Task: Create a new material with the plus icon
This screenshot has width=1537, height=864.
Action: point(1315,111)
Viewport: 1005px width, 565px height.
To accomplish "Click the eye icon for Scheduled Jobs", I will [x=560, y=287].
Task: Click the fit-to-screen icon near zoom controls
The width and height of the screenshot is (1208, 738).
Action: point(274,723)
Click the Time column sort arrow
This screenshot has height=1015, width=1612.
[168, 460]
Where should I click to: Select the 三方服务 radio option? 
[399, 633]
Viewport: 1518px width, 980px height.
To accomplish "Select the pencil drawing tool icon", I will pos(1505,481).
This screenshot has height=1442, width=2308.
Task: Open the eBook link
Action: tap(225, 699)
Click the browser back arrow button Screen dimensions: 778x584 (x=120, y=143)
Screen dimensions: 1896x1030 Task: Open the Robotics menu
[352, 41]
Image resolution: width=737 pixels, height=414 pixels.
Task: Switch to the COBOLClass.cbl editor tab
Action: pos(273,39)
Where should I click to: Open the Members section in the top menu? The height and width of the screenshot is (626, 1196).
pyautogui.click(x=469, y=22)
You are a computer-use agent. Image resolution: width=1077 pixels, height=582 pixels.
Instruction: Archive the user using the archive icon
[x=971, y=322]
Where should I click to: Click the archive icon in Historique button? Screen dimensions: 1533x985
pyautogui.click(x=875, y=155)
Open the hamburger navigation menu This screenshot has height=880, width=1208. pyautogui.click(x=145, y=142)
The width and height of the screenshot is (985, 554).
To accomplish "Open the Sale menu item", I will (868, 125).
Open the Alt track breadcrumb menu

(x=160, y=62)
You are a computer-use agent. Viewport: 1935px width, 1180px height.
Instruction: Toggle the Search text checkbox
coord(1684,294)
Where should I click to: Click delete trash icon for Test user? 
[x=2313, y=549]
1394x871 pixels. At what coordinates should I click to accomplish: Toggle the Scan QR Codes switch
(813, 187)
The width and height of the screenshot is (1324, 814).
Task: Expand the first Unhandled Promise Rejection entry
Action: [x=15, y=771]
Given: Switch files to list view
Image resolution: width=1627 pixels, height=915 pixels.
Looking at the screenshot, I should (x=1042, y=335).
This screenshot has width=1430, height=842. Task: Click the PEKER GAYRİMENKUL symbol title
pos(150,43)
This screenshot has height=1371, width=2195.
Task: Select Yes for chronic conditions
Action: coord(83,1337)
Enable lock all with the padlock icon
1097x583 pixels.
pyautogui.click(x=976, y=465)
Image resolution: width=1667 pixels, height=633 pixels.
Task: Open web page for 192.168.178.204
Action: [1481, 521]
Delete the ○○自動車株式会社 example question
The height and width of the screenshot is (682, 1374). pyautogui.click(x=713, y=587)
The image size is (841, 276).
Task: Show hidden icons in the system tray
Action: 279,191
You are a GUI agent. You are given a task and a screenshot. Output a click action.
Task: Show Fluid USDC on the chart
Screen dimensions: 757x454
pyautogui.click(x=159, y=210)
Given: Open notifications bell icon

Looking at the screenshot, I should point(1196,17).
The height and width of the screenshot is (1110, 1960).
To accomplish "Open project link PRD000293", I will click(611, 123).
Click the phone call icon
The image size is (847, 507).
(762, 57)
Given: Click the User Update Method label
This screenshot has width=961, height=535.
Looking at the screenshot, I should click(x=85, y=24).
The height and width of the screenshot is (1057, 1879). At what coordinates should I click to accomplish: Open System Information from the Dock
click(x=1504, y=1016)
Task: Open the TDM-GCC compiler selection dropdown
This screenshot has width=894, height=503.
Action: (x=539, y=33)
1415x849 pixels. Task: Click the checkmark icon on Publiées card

▶ **PROBLEM TO WORK ON**:
Based on the records above, how many lines hold the string "Viewport"? Answer with the number by itself.

▶ **SOLUTION FOR THIS PROBLEM**:
3